Write out exactly the lines of the entries below from the one holding "This screenshot has height=1232, width=967." to the one holding "Task: Open the maika_yoshihara profile link", inclusive, and leave out all other lines.

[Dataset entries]

****************************************

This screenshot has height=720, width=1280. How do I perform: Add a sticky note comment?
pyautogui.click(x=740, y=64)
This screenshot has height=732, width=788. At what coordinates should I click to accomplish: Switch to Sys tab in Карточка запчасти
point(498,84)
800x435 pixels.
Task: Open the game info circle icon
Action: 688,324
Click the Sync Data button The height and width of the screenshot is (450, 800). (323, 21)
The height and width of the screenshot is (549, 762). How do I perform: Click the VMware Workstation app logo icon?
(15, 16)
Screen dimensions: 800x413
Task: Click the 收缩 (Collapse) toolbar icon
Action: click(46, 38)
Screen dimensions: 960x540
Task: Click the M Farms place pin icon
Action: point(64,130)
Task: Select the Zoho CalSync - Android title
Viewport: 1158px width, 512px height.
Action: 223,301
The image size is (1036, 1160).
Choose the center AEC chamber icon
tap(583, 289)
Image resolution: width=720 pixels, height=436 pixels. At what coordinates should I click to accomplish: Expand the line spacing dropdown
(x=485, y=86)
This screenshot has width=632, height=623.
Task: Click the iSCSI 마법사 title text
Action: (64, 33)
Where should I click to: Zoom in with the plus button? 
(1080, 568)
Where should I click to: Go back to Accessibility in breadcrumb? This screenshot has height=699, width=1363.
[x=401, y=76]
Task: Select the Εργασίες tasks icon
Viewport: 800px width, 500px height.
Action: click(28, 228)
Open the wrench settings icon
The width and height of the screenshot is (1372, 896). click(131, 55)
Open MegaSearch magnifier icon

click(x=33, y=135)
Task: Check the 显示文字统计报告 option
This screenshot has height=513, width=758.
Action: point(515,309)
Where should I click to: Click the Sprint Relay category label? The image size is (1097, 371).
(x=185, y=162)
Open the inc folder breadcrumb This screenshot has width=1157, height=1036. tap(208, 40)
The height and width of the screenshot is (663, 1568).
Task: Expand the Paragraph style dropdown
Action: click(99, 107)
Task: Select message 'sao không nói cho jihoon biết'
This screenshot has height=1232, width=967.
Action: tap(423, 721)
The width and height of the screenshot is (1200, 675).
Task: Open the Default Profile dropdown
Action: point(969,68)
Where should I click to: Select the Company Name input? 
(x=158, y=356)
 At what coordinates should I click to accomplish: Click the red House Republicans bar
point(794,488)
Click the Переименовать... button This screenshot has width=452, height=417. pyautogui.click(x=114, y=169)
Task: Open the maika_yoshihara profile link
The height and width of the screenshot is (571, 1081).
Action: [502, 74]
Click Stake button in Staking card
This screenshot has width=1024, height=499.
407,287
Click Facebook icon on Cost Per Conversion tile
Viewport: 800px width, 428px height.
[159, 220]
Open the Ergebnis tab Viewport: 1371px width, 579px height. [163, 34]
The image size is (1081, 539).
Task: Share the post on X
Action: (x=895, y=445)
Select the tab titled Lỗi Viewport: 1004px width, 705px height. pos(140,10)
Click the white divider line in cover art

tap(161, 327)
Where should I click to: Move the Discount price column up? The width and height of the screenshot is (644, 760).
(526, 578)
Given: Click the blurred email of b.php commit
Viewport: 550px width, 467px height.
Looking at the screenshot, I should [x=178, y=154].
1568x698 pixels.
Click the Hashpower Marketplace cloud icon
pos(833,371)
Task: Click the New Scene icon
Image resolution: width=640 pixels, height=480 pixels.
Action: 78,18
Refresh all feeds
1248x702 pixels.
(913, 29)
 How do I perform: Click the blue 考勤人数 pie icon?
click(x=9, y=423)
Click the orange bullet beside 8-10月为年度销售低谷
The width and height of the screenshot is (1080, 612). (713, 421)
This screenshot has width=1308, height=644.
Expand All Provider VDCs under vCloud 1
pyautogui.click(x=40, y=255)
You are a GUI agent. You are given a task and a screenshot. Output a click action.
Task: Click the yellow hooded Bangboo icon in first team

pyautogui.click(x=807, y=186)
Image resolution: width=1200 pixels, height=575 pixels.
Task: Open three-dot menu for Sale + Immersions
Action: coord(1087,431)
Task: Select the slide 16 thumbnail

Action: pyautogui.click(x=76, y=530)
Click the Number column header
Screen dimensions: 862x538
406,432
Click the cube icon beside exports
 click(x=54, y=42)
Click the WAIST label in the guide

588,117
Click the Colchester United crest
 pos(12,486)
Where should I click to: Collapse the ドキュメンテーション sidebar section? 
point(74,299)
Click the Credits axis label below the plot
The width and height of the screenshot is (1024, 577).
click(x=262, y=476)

****************************************

Exercise answer:
This screenshot has height=1232, width=967.
Action: tap(423, 721)
The width and height of the screenshot is (1200, 675).
Task: Open the Default Profile dropdown
Action: point(969,68)
Where should I click to: Select the Company Name input? 
(x=158, y=356)
 At what coordinates should I click to accomplish: Click the red House Republicans bar
point(794,488)
Click the Переименовать... button This screenshot has width=452, height=417. pyautogui.click(x=114, y=169)
Task: Open the maika_yoshihara profile link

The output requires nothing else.